Archive for February, 2014

Watch It, Libraries

February 27, 2014

It seems like there’s been a lot of publicity about Netflix recently. About how effective their recommendation engine is … about how they’re leveraging their understanding of consumer tastes not only to distribute other people’s content more effectively, but to create their own original content aimed at specific markets, like House of Cards.

In fact, the title of this post is paraphrased from an article that ran in the Sunday Washington Post, Feb, 23, entitled, “Watch It, HBO.” The article is actually a version of an article that ran a few days earlier in Slate — you can read it .

What strikes me above all in this article is the power of data analytics. Netflix, along with Amazon and other companies, is using what it knows about us, and about our aggregated behavior, to get smarter and smarter about serving us.

Meanwhile, there are libraries that throw away all their user behavior data every night — in the form of circulation records — in the interests of protecting user privacy. When they do that, they throw away the opportunity to use that data to improve their services. I think that’s a mistake.

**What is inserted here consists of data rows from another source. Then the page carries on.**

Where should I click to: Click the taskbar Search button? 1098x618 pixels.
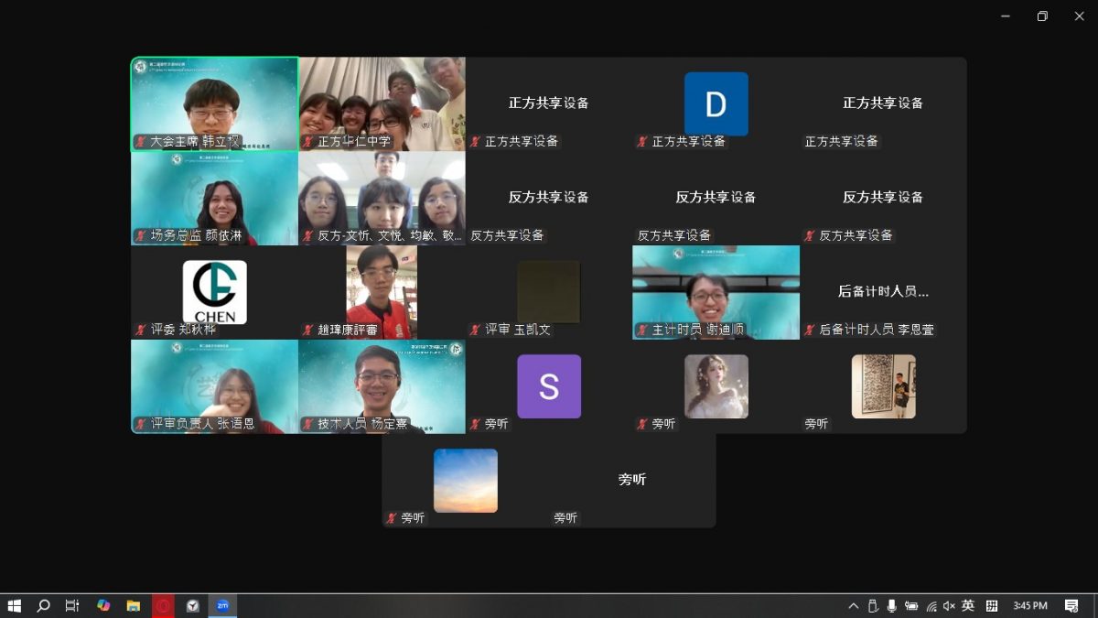click(43, 605)
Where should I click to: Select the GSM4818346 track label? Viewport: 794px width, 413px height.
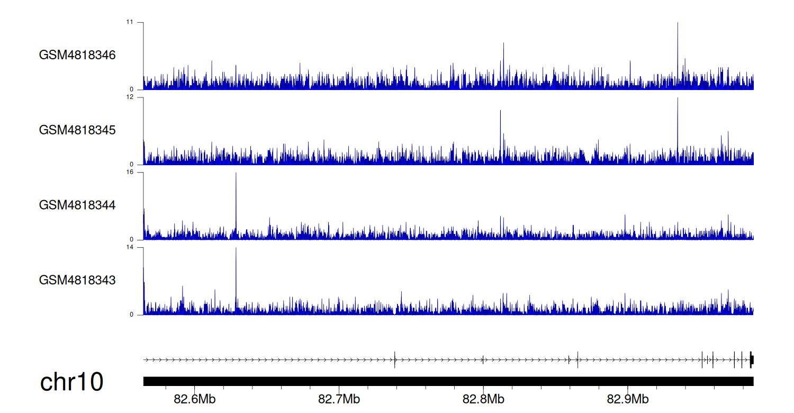point(77,55)
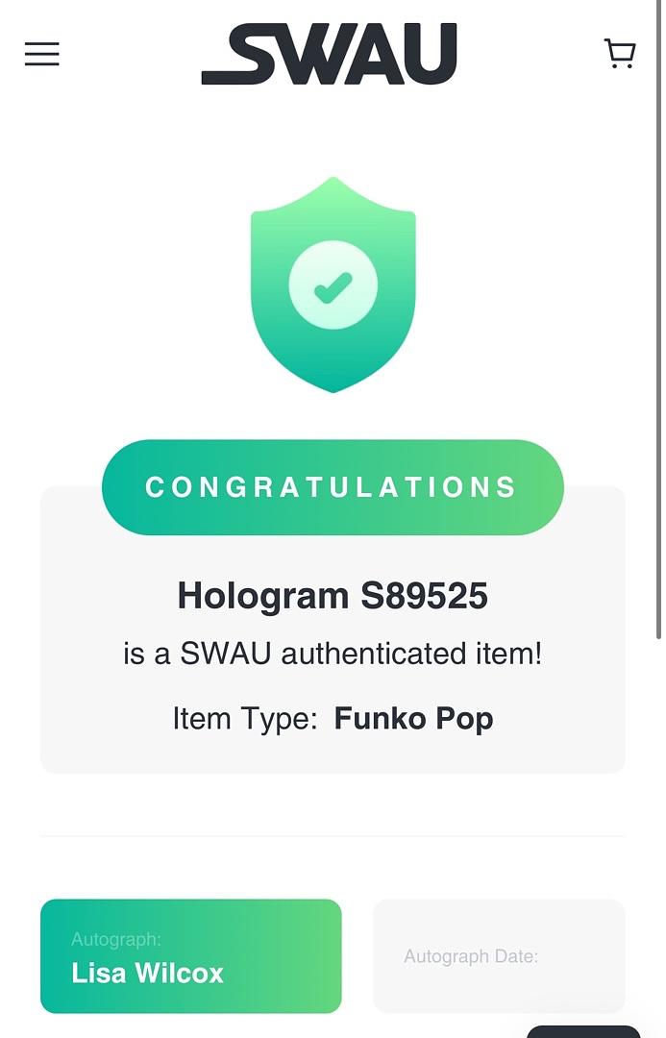Click the SWAU logo

pyautogui.click(x=329, y=55)
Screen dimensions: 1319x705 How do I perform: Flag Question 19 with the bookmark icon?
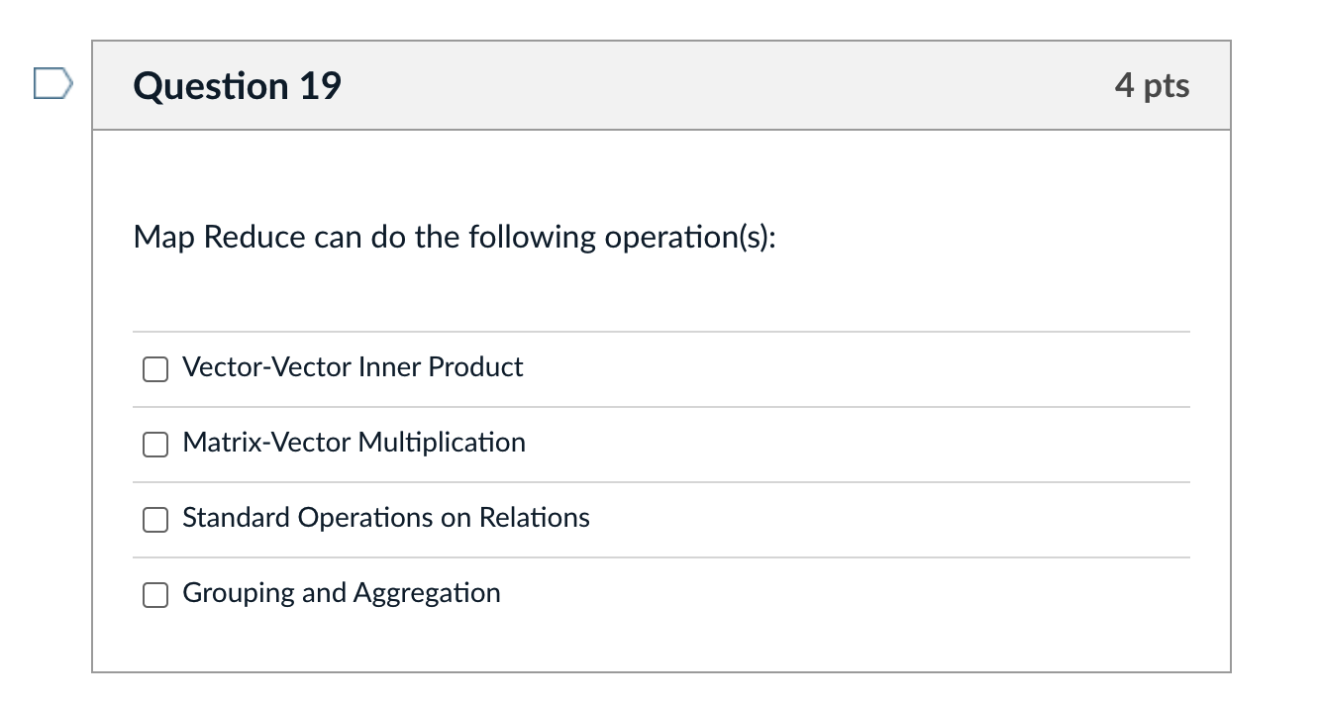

I’m not advocating that librarianship abandon its commitment to  protecting individual privacy. But letting privacy concerns cut us off from implementing modern, more effective services is a primitive, ostrich-like response to the challenge. Wouldn’t a more mature approach be to recognize that we need to offer the benefits that come with retaining and analyzing user data — but at the same time we must manage the risks?

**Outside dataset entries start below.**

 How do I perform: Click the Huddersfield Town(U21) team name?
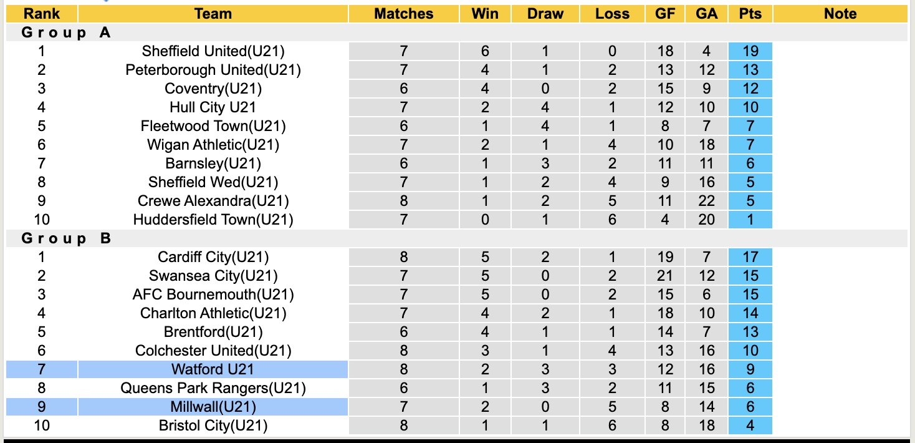213,220
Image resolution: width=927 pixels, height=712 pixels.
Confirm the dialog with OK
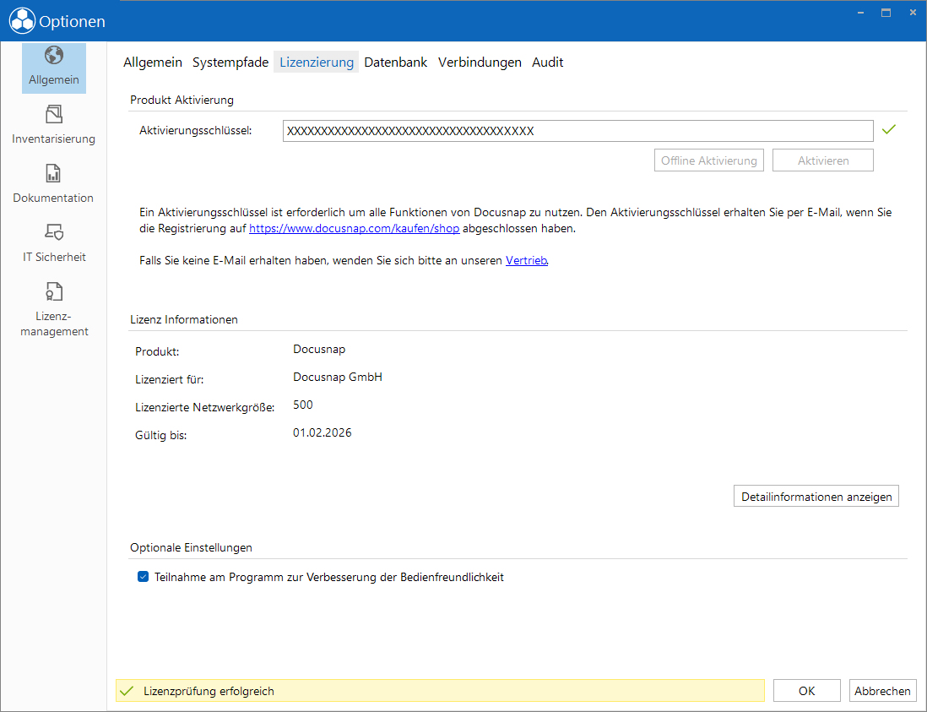(807, 691)
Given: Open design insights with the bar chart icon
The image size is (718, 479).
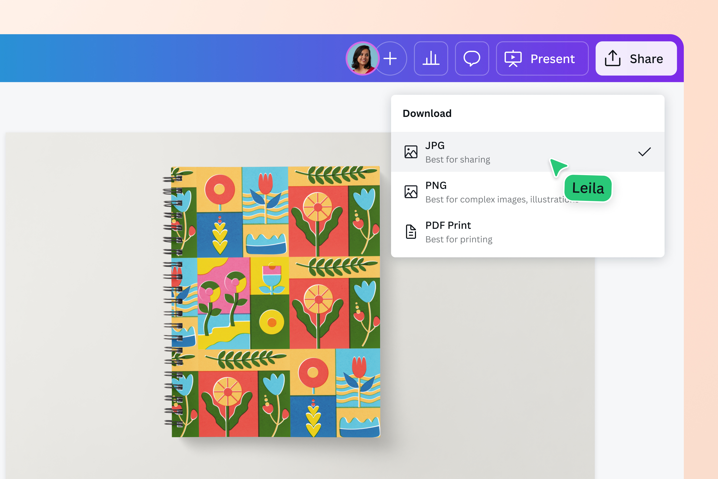Looking at the screenshot, I should point(431,58).
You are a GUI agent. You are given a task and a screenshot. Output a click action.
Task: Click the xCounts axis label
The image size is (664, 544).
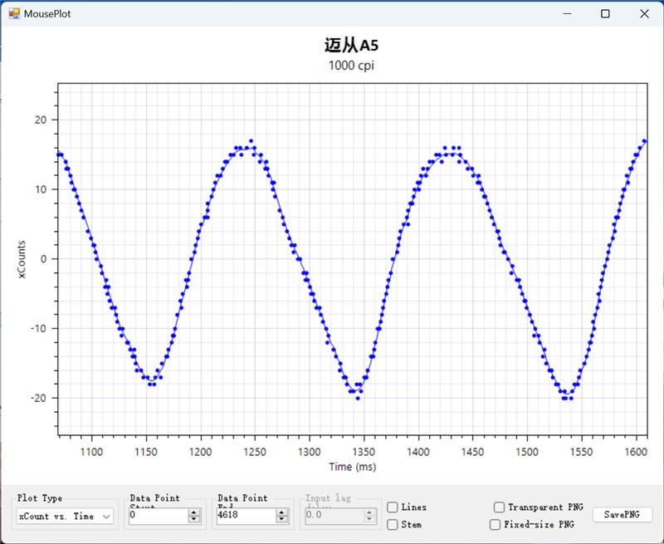pyautogui.click(x=22, y=257)
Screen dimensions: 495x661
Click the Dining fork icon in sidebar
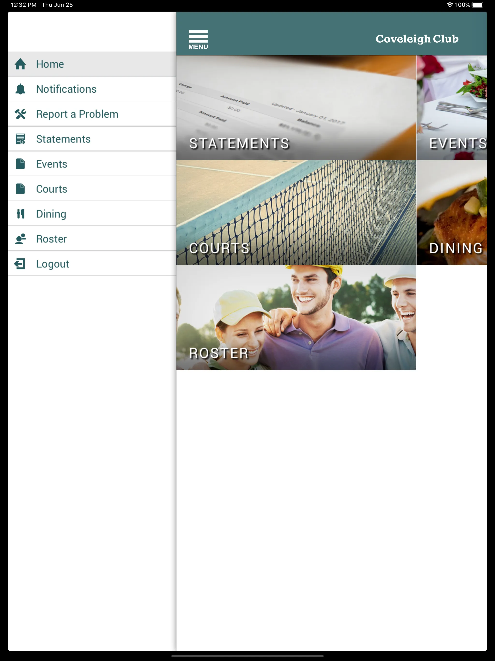(20, 214)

If we don’t, what will happen as people become more used to recommender systems, and the systems get better and better — and libraries are stuck in the mode of purely passive 1980s-era approaches to service?

There are several ways I can imagine that scenario playing out — none of them favorable to libraries. So, I hope that the leaders of libraries that still throw out their user data will rethink this, and develop sophisticated programs that address both the risks and rewards of retaining and analyzing user behavior data.